All these features prevent the users to write boiler plate code to perform all these necessary accessory tasks.

Moreover, Pipengine creates a stable and reproducible working and output tree for each analysis, which transparently stores all the results of each step of a pipeline for each sample analyzed. In this way pipelines' intermediate or final results can be predictably accessed by the analysts and/or easily parsed with other tools.

The software was developed back in 2012, when more generalized schemas such as for instance the Common Workflow Language (Language 2017) were not yet defined, and thus was among the firsts utilities to introduce the concept of using simple YAML as a template format to define reusable bioinformatics pipelines.

Pipengine has been used across several research groups and bioinformatics core facilities since its first appearance. It directly supports the PBS/Torque scheduler (Inc. 2017) for submission of jobs, but given that the support for a scheduler is based on specific options written automatically inside the bash scripts generated by the tool, it can be easily adapted to work with other schedulers, if needed.
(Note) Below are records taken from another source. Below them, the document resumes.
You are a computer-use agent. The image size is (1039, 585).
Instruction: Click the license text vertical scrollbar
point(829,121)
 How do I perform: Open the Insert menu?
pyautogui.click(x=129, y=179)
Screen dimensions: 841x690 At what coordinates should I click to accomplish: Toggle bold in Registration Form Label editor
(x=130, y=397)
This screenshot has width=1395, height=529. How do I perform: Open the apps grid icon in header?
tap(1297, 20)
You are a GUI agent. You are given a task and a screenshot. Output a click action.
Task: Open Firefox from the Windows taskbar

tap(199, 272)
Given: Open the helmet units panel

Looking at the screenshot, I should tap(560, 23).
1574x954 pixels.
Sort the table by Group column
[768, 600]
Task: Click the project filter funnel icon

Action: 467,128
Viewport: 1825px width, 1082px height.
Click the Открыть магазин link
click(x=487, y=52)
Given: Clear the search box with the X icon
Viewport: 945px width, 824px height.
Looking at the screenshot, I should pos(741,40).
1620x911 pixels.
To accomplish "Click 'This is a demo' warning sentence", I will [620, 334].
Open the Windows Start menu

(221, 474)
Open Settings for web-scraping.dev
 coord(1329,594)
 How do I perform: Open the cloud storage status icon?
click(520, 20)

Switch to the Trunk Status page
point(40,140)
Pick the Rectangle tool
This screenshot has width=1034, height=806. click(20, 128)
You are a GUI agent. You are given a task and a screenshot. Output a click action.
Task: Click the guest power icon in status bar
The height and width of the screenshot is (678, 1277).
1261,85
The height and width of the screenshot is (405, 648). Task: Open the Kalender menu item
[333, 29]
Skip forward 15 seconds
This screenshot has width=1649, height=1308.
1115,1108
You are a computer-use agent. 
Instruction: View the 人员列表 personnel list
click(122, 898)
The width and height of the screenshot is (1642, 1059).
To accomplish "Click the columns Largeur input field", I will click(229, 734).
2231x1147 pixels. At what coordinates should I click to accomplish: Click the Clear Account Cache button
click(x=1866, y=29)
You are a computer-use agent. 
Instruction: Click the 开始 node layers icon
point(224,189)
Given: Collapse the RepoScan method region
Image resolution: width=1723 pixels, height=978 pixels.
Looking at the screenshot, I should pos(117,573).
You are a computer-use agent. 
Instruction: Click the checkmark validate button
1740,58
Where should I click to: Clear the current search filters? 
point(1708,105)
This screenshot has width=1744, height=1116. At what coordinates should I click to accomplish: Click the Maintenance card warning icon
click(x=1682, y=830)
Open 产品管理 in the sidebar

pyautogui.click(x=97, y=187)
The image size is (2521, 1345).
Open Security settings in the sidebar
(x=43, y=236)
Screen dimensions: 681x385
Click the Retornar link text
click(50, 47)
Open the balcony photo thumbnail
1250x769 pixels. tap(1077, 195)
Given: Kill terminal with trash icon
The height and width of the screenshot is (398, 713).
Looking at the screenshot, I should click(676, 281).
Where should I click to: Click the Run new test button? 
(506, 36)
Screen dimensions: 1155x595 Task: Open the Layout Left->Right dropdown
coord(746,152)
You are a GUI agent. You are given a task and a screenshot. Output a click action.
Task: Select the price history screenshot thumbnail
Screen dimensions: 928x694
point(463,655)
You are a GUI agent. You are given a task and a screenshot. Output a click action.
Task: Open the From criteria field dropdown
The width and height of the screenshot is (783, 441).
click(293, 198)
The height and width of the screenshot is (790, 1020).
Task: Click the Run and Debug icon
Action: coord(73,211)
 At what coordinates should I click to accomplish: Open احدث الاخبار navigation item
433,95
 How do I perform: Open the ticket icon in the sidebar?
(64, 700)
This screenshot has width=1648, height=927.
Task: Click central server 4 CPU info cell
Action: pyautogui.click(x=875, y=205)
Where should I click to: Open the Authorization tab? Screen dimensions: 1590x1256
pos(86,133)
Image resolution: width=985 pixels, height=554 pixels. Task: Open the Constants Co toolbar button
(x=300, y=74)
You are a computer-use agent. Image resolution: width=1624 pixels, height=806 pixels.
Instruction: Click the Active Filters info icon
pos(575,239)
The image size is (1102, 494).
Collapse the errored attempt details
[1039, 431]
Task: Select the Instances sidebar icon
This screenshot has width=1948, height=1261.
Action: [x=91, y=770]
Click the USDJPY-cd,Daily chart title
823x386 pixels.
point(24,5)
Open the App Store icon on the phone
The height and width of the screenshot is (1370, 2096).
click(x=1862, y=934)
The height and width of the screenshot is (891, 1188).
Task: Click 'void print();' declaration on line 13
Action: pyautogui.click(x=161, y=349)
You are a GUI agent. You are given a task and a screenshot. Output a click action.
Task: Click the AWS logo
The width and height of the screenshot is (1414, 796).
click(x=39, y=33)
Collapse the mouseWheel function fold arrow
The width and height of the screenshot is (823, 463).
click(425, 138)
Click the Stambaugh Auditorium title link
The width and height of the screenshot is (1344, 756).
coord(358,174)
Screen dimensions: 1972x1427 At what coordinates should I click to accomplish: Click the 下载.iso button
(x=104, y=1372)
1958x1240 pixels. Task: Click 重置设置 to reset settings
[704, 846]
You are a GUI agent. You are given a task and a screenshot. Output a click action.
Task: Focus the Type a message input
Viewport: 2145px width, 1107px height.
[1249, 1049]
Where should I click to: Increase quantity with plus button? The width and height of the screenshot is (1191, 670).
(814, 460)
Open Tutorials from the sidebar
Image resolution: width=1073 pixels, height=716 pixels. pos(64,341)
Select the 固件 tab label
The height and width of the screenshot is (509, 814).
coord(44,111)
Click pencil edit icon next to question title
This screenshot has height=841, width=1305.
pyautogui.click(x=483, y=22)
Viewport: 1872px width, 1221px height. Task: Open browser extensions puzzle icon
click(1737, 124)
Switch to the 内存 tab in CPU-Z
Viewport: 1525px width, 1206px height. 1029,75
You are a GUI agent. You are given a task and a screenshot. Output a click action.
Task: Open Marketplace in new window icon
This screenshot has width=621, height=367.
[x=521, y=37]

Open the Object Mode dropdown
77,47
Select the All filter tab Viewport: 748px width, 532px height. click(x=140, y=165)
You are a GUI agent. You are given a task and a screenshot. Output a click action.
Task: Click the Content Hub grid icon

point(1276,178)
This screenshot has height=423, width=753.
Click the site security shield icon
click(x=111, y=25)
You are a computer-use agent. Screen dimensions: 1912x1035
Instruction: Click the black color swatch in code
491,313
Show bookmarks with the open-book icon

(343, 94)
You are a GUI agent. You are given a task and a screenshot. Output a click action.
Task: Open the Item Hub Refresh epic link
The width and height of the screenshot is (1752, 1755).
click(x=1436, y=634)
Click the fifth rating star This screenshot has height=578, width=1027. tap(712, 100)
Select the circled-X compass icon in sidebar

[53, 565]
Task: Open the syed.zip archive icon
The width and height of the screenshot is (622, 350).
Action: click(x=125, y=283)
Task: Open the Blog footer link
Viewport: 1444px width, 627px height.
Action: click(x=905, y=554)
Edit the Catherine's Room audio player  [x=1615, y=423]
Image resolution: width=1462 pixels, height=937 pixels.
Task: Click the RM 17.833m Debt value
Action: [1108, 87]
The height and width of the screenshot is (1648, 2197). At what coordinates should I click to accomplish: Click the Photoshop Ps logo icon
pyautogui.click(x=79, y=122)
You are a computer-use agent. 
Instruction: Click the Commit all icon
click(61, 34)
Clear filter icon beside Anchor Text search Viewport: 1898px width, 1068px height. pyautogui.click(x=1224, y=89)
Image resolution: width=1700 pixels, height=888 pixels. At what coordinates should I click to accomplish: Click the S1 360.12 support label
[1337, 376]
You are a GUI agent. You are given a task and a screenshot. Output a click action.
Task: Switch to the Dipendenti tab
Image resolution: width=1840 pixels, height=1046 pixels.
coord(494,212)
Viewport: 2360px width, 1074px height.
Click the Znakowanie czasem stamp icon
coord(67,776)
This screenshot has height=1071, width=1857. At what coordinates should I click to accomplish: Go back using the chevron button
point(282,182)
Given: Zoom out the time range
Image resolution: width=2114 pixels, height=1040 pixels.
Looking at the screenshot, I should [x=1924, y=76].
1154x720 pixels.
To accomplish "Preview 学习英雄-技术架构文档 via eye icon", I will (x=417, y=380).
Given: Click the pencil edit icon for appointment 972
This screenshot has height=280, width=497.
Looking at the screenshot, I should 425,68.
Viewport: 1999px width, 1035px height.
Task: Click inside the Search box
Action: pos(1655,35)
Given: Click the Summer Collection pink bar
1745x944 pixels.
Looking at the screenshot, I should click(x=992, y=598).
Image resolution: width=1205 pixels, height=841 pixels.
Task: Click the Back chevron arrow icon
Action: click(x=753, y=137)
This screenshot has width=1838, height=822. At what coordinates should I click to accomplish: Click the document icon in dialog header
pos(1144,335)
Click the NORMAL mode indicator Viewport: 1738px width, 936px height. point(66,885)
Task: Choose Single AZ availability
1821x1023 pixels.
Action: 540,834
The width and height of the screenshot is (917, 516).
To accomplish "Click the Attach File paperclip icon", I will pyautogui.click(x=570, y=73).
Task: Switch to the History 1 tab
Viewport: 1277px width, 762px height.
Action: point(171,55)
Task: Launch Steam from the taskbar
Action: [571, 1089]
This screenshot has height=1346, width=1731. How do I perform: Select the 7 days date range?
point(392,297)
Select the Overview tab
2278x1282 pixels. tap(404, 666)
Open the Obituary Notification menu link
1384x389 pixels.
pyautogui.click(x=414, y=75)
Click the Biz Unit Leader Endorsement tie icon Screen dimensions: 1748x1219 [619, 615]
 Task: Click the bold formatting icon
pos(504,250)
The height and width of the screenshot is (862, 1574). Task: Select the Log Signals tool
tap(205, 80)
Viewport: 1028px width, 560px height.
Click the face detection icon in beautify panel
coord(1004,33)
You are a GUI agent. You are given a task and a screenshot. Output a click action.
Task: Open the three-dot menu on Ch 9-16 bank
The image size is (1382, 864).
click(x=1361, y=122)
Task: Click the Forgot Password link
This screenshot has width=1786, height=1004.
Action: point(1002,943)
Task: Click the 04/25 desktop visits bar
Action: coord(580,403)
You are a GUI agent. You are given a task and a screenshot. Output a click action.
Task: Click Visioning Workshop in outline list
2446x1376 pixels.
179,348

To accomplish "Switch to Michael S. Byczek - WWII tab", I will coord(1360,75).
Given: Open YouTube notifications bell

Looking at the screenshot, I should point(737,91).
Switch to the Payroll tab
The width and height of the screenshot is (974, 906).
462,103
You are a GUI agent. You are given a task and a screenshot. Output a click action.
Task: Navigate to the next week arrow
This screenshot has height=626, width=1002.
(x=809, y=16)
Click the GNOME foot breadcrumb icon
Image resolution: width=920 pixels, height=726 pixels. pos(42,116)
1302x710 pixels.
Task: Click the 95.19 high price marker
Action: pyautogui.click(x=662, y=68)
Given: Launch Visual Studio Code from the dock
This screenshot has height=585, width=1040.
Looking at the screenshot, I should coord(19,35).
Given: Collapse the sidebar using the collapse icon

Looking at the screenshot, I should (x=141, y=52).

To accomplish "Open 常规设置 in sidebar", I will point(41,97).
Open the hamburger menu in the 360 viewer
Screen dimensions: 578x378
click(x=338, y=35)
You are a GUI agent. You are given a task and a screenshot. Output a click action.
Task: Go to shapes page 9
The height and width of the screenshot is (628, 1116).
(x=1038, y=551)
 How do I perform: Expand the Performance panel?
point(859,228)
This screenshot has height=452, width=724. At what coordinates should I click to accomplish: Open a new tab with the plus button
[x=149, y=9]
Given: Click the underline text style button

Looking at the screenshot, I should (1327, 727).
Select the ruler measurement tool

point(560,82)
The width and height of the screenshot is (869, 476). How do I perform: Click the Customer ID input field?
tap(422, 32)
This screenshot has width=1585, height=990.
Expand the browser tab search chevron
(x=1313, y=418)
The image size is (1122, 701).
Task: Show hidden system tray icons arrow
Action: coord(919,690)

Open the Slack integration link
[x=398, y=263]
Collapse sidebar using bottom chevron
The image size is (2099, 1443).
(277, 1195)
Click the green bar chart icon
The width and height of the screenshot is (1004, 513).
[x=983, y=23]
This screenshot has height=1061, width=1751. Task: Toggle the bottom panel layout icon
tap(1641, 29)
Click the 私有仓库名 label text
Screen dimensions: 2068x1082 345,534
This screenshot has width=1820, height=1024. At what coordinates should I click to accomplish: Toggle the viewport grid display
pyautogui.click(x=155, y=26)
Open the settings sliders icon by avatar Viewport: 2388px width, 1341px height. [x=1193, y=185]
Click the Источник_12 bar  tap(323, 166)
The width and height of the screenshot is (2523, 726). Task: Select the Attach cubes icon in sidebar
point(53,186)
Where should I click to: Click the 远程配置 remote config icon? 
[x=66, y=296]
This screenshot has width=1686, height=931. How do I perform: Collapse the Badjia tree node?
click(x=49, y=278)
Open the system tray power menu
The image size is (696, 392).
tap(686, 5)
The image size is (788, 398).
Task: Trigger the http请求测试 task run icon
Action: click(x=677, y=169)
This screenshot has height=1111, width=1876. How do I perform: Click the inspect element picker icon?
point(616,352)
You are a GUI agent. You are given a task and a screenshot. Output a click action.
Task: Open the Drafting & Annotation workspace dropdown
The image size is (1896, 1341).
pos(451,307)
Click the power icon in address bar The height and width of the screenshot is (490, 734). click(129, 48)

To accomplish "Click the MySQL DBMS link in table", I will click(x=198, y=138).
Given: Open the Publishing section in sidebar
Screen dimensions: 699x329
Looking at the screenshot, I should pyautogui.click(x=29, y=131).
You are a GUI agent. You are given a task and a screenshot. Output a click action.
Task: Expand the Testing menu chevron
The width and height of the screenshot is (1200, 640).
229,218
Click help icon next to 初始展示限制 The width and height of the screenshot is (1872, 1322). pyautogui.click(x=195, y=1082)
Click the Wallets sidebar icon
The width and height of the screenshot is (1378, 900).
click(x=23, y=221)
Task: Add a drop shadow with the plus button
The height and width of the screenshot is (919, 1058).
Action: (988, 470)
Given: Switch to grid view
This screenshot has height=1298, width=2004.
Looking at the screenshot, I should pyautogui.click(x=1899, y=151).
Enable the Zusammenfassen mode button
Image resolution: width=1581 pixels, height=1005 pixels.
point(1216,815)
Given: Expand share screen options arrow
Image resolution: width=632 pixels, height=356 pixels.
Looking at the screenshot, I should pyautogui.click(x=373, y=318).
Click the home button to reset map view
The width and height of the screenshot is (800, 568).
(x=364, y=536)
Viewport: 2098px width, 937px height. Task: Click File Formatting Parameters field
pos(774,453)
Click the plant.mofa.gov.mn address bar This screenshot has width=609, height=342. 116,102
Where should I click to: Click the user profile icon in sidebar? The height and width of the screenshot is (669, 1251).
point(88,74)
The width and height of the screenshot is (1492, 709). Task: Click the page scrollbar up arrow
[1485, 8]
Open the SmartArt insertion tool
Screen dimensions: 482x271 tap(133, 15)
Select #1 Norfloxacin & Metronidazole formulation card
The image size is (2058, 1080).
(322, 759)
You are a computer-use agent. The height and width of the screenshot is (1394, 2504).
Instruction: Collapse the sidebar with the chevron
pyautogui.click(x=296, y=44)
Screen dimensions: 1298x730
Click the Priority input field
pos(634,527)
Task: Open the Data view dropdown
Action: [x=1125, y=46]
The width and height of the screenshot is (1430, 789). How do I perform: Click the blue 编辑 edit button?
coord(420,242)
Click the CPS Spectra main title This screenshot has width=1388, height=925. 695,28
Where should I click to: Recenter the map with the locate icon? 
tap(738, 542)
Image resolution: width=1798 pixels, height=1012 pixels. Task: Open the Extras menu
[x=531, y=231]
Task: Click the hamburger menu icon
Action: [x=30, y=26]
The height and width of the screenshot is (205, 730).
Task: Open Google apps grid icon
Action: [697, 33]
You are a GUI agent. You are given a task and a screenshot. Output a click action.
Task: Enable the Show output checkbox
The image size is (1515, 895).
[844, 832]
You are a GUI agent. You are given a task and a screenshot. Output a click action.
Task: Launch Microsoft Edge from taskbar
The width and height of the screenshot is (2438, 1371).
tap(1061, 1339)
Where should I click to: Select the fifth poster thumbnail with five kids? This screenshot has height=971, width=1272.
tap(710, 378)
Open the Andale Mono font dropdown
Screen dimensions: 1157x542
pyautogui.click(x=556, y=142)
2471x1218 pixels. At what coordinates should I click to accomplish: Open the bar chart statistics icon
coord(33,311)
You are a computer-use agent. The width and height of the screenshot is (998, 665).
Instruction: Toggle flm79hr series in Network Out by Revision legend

Pipengine is written in Ruby and is available for download as a BioRuby Gem (Goto N 2010; Bonnal RJP 2012).

References

Bonnal RJP, Githinji G, Aerts J. 2012. “Biogem: An Effective Tool-Based Approach for Scaling up Open Source Software Development in Bioinformatics.” Bioinformatics. doi:doi.org/10.1093/bioinformatics/bts080.

Goto N, Nakao M, Prins P. 2010. “Bioinformatics Software for the Ruby Programming Language.” Bioinformatics. doi:doi.org/10.1093/bioinformatics/btq475.

Inc., Adaptive Computing. 2017. “TORQUE Resource Manager.” http://www.adaptivecomputing.com/products/open-source/torque/.

Language, Common Workflow. 2017. “Common Workflow Language.” doi:dx.doi.org/10.6084/m9.figshare.3115156.v2.